Por Juan Manuel de Prada
El sufragio universal, nos enseña Gómez Dávila, «no pretende que los intereses de la mayoría triunfen, sino que la mayoría así lo crea». Las elecciones en Estados Unidos fueron fraudulentas, pero no en el sentido que pretendía el cantamañanas de Trump; lo fueron, simplemente, al modo en que lo son todas.
La democracia, cuando se entiende como fundamento y no como forma de gobierno, es un fraude en sí misma porque se funda en un grosero error filosófico que conviene al Dinero, para convertir a los pueblos en amasijos de carne esclava de sus pulsiones. Según este error grosero, la naturaleza humana no es siempre la misma, sino que progresa indefinidamente mediante la conquista de nuevos «derechos», hasta alcanzar un
prometido paraíso en la Tierra, del cual estaremos más cerca cuanto más progresemos. Así pues, en democracia siempre ganan los progresistas, incluso cuando pierden, pues obligatoriamente los conservadores, para satisfacer las expectativas generadas por la propia democracia, tienen que volverse progresistas de vía lenta. Parafraseando a Foxá, podríamos afirmar que pretender combatir el progresismo con la democracia es como ir a cazar un león llevando como perro a una leona preñada de león; pues la democracia lleva en sus entrañas el progresismo.

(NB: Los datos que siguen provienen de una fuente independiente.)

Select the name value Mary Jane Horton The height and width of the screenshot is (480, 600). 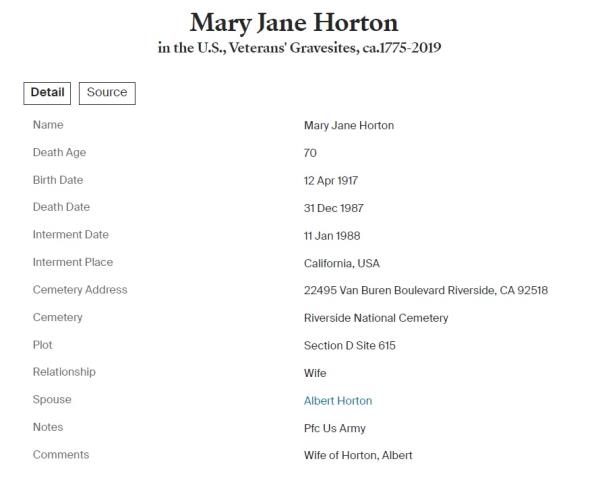349,126
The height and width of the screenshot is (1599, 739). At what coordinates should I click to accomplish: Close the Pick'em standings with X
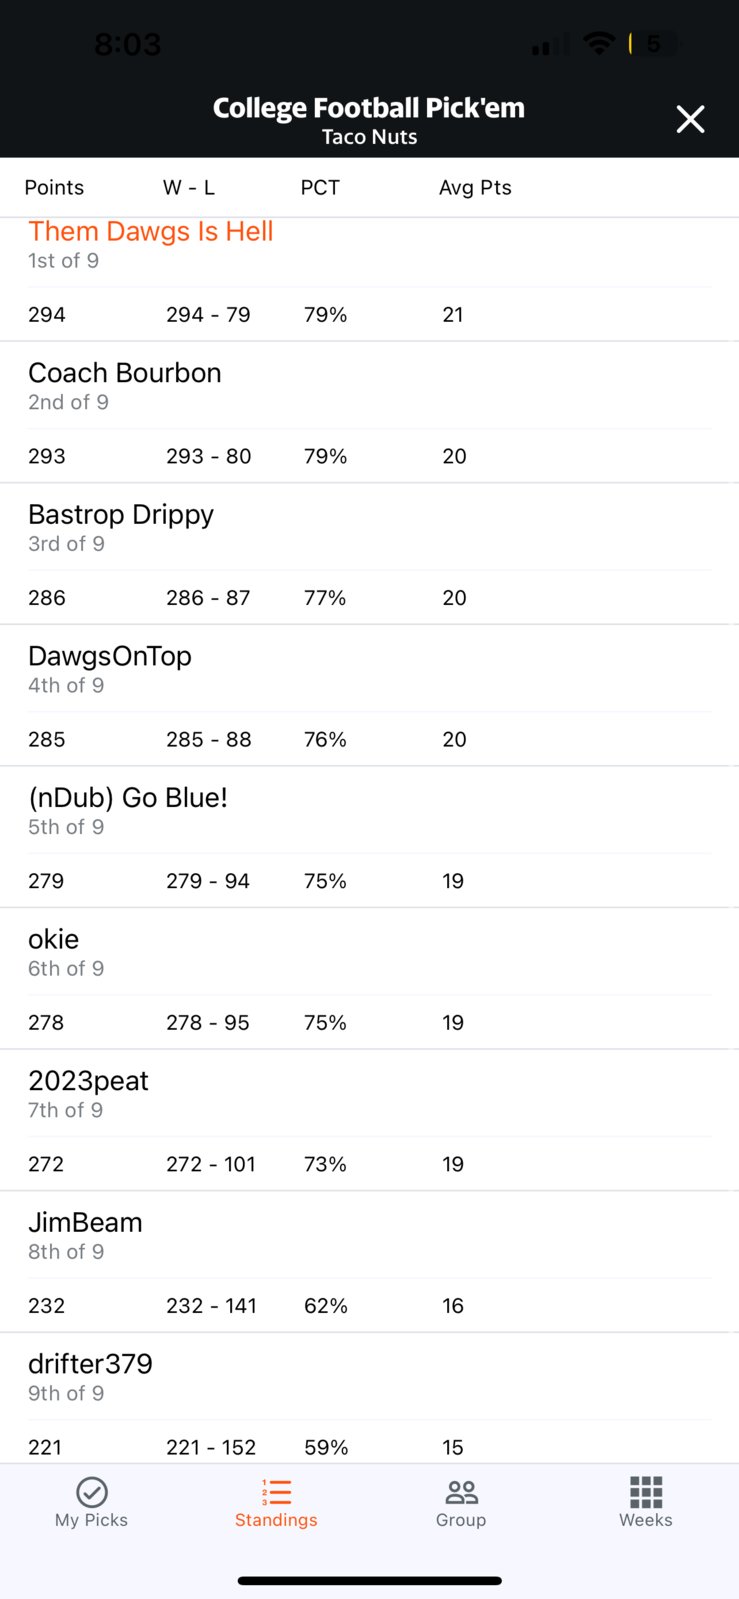coord(690,119)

Trump nunca olió esta evidencia. De ahí que se dedicase a manotear y patalear, pretendiendo probar a toro pasado un fraude electoral, en lugar de impedirlo, fundando antes de convocar elecciones una empresa pública que garantizarse un recuento rápido y limpio. Pero todos los manoteos y pataleos de Trump sólo han servido, a la postre, para distraer a sus adeptos de la cruda realidad: Netanyahu felicitó cálidamente a Biden por su victoria electoral a las pocas horas de iniciarse el escrutinio; y Twitter, a la misma hora, empezó a censurar los mensajes de Trump. Si Trump no fuese un completo cantamañanas, habría entendido desde ese mismo instante su situación; y, en lugar de dedicarse a engañar a sus adeptos con «trumpantojos» de fraude electoral, se habría dedicado a revelarles, cinco años atrás, las reglas del juego democrático, que deciden los amos del Dinero. Y en esas reglas de juego el progresismo siempre gana, por la vía rápida o por la vía lenta.

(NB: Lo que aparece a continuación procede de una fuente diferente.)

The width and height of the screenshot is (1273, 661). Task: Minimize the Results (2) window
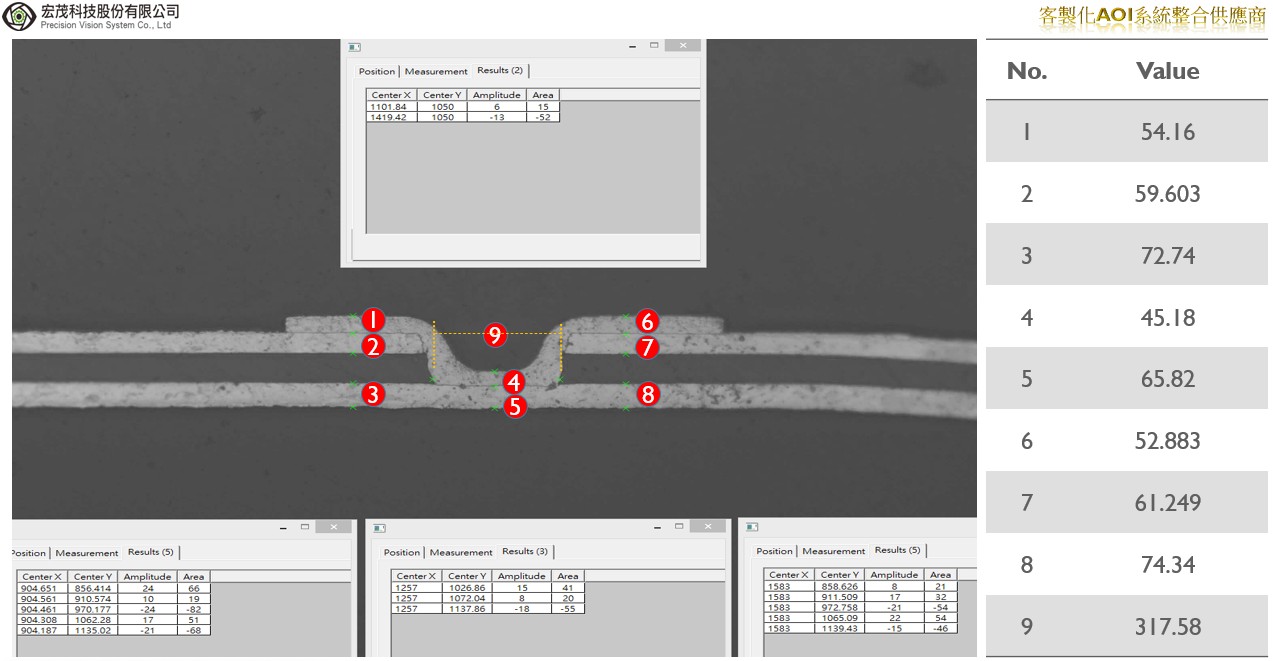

Pero no tuvo redaños para denunciar el complot oligárquico-financiero que se oculta bajo la máscara simpática y engañosa de la democracia. Y se conformó con ser un cantamañanas que vociferaba machadas en Twitter (donde, además, le ponían sordina). Y encima, cuando sus seguidores se mostraron dispuestos a seguirle, los dejó tirados, sumándose a las condenas enfáticas que los amos del Dinero han hecho del asalto al Capitolio. Un asalto que, por cierto, no es otra cosa sino una versión modosita y pueril de lo ocurrido -por ejemplo- en la plaza de Maidan, que los amos del Dinero sin embargo aplaudieron a rabiar y apoyaron hasta lograr el recuento electoral que les convenía. La democracia siempre gana, por las buenas o por las malas. That’s all, folks.